Design an algorithm to find the maximum profit. You may complete as many transactions as you like (ie, buy one and sell one share of the stock multiple times). However, you may not engage in multiple transactions at the same time (ie, you must sell the stock before you buy again).
翻译：
给出一个数组，该数组表示某只股票每天的价格
设计一个求最大收益的算法，你可以进行多次交易，但是每次只能买一支或卖一支，且手上一次最多只有一支股票。

方法一
思路：对数组进行循环，将每天的数据与后一天的对比，若后一天的收益比前一天大，则总收益=总收益+后一天收益-前一天收益

代码（java版）

public class Solution {
    public static int maxProfit(int[] prices) {
        int nlen = prices.length;
        if(nlen<2) return 0;
        int maxProfit = 0;
        for(int i = 1; i<nlen; i++){
        if(prices[i]>prices[i-1]){
                maxProfit = maxProfit + (prices[i]-prices[i-1]);
            } 
        }
        return maxProfit;
    }
}

方法二（摘自：http://m.blog.youkuaiyun.com/blog/mason_mow/27207175）
思路：对于一个股票的价格走势，多次买入卖出使收益最大。

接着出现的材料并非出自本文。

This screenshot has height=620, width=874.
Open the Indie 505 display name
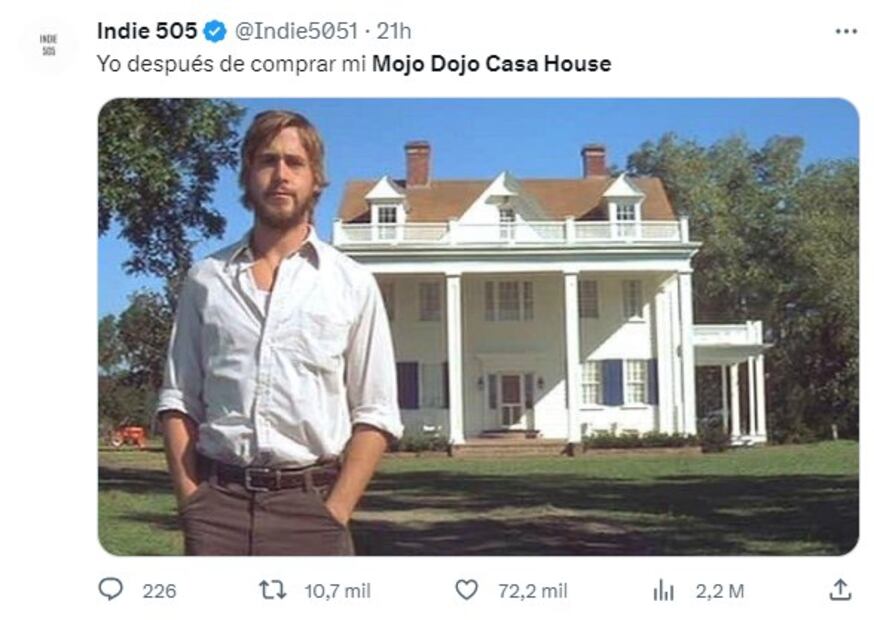click(x=147, y=31)
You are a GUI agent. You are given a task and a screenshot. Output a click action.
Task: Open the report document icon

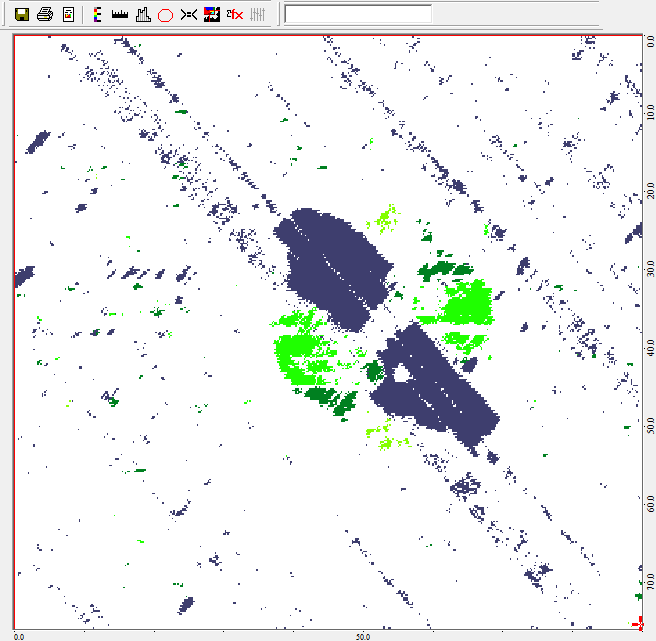[68, 14]
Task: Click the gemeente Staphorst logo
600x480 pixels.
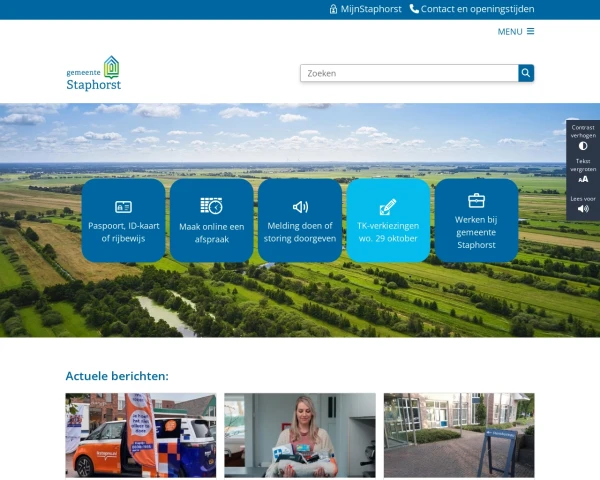Action: 94,74
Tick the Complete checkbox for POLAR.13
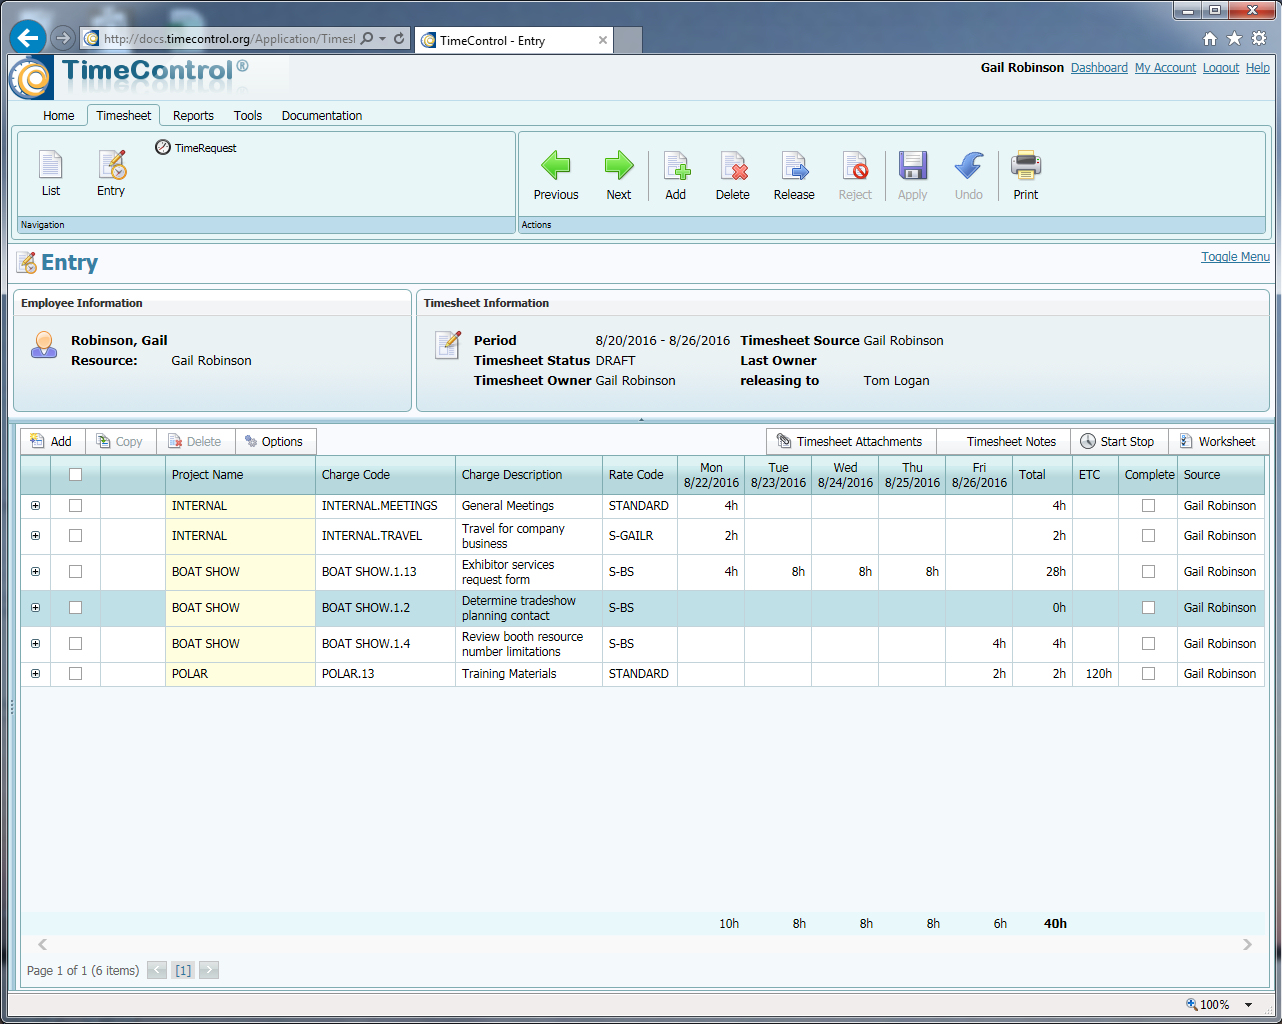 [x=1148, y=674]
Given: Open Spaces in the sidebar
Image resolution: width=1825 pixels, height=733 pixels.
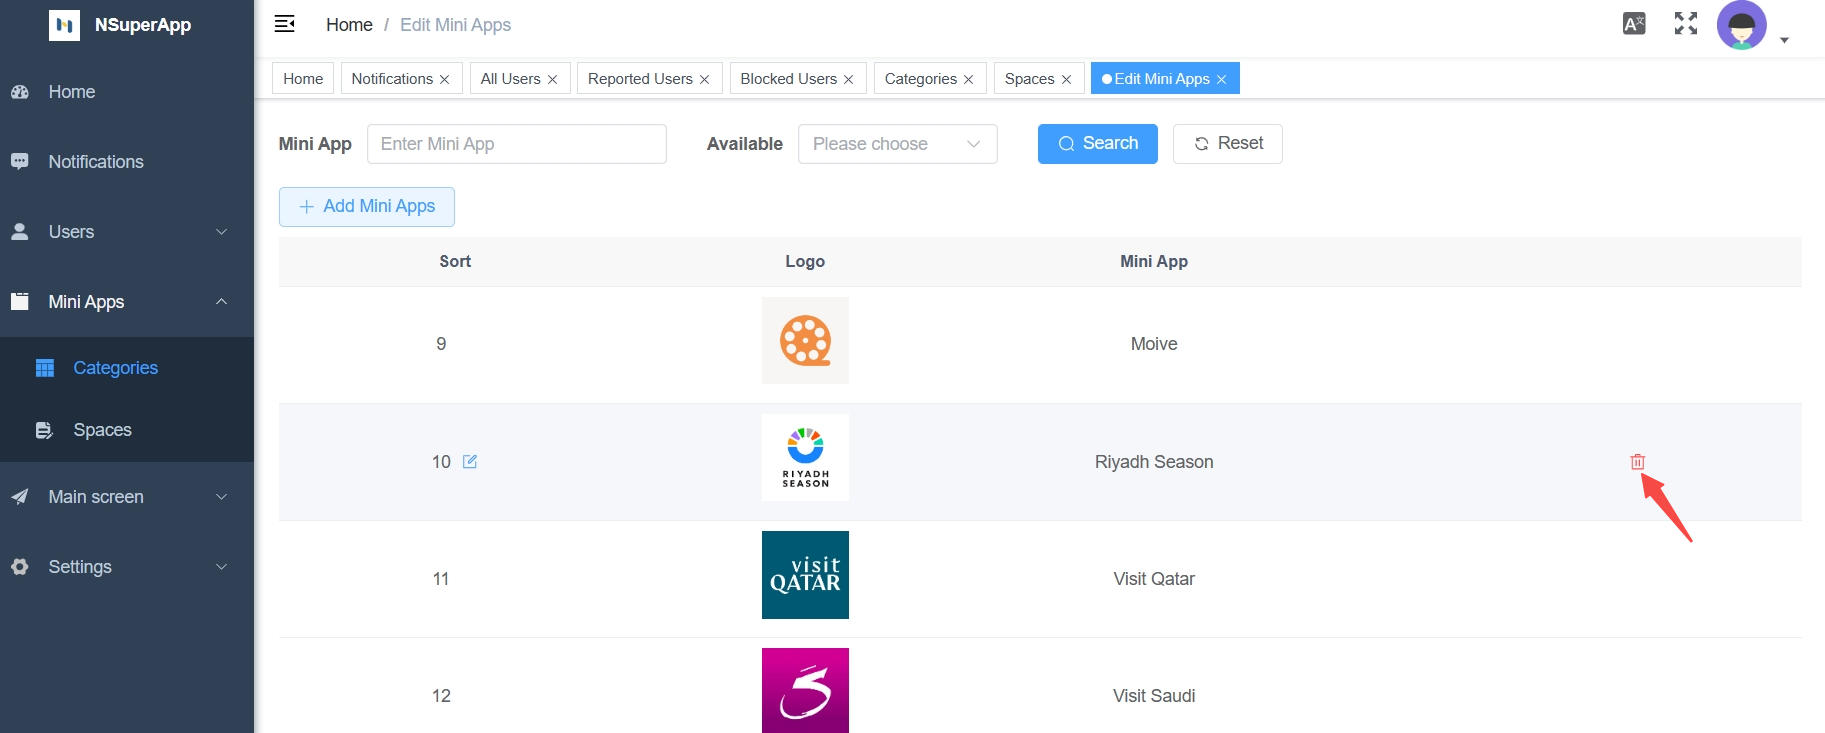Looking at the screenshot, I should click(x=102, y=430).
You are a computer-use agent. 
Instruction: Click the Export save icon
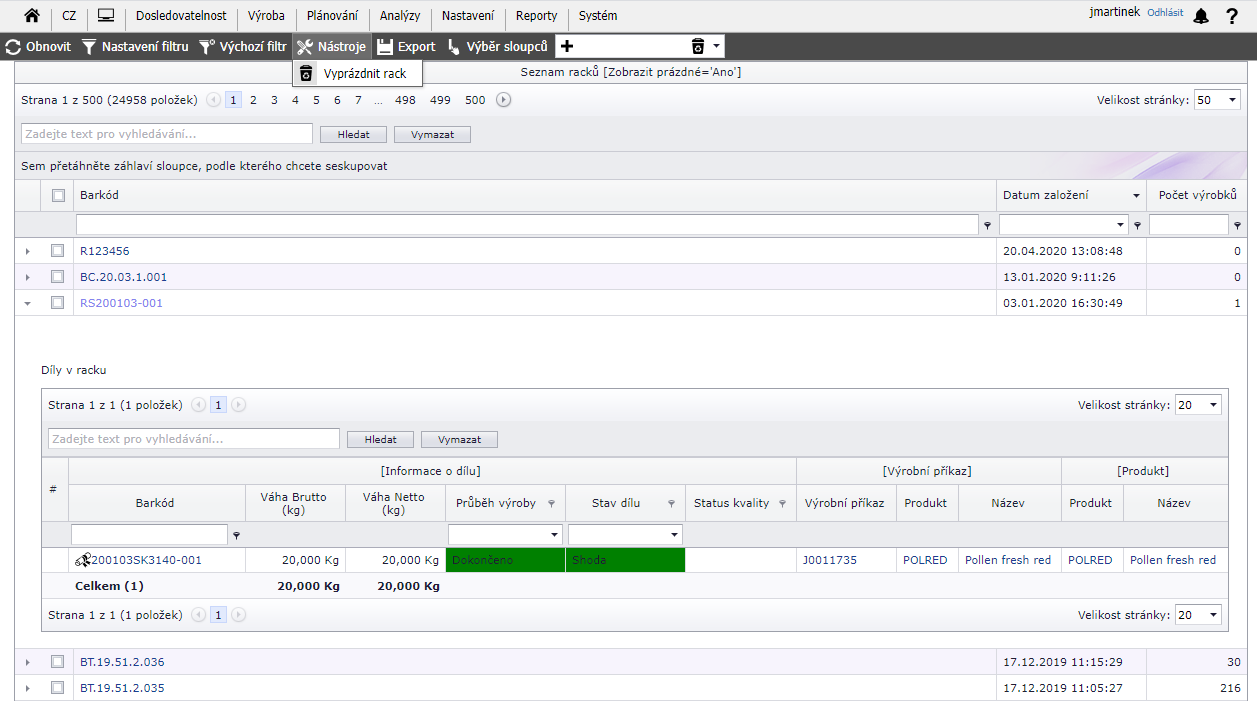coord(385,47)
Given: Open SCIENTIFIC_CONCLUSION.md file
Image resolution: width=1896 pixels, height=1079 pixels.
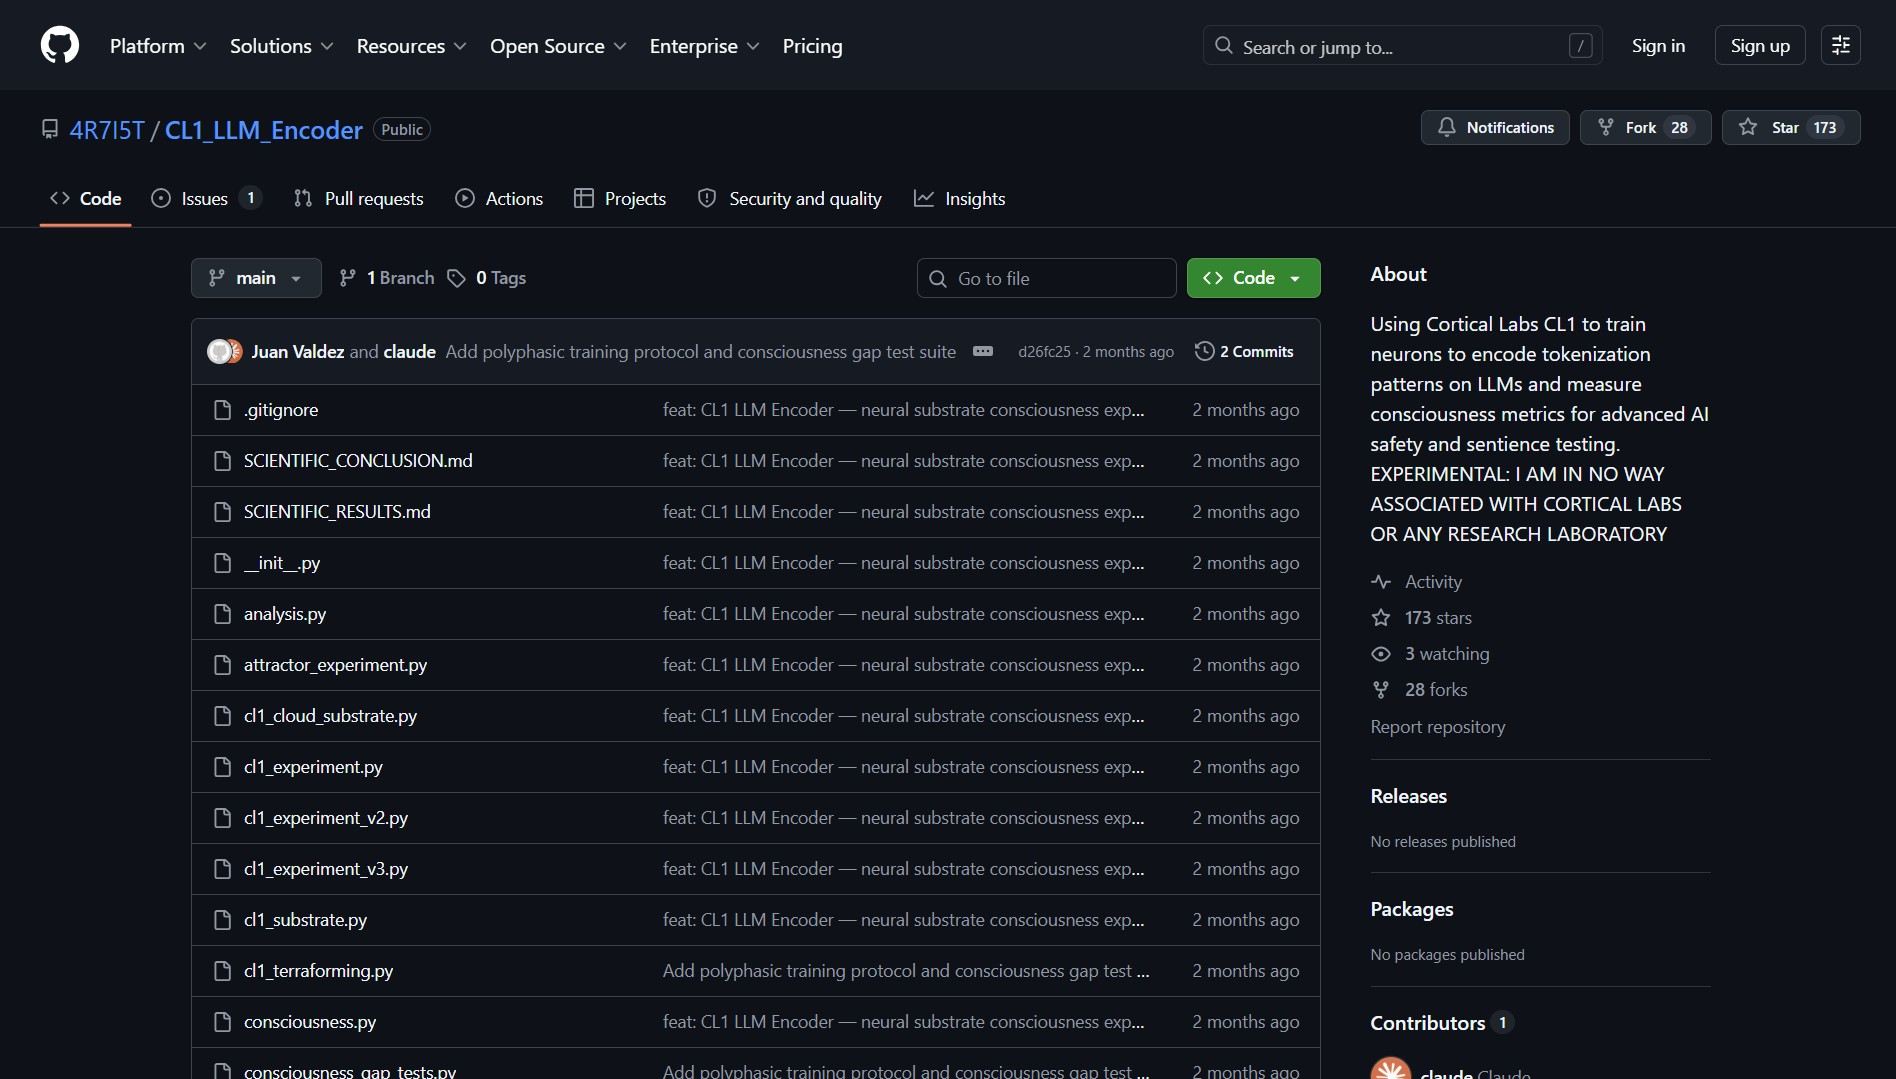Looking at the screenshot, I should click(x=358, y=461).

目标就是找出这个股市波动曲线中一段段的上升曲线，对于每一个上升曲线，计算其收益，最后受益相加。
代码：

public static int maxProfit(int[] prices) {
        if (prices.length == 0)
            return 0;
        int i = 0;
        int profit = 0;
        int begMin = prices[0];
        for (i = 1; i < prices.length; ++i) {
            if (prices[i] < prices[i - 1]) {
                profit += prices[i - 1] - begMin;
                begMin = prices[i];
            }else if (i == prices.length-1){
                profit += prices[i] - begMin;
            }
            begMin = Math.min(begMin, prices[i]);//经验证，此句可省略
        }
        return profit;
    }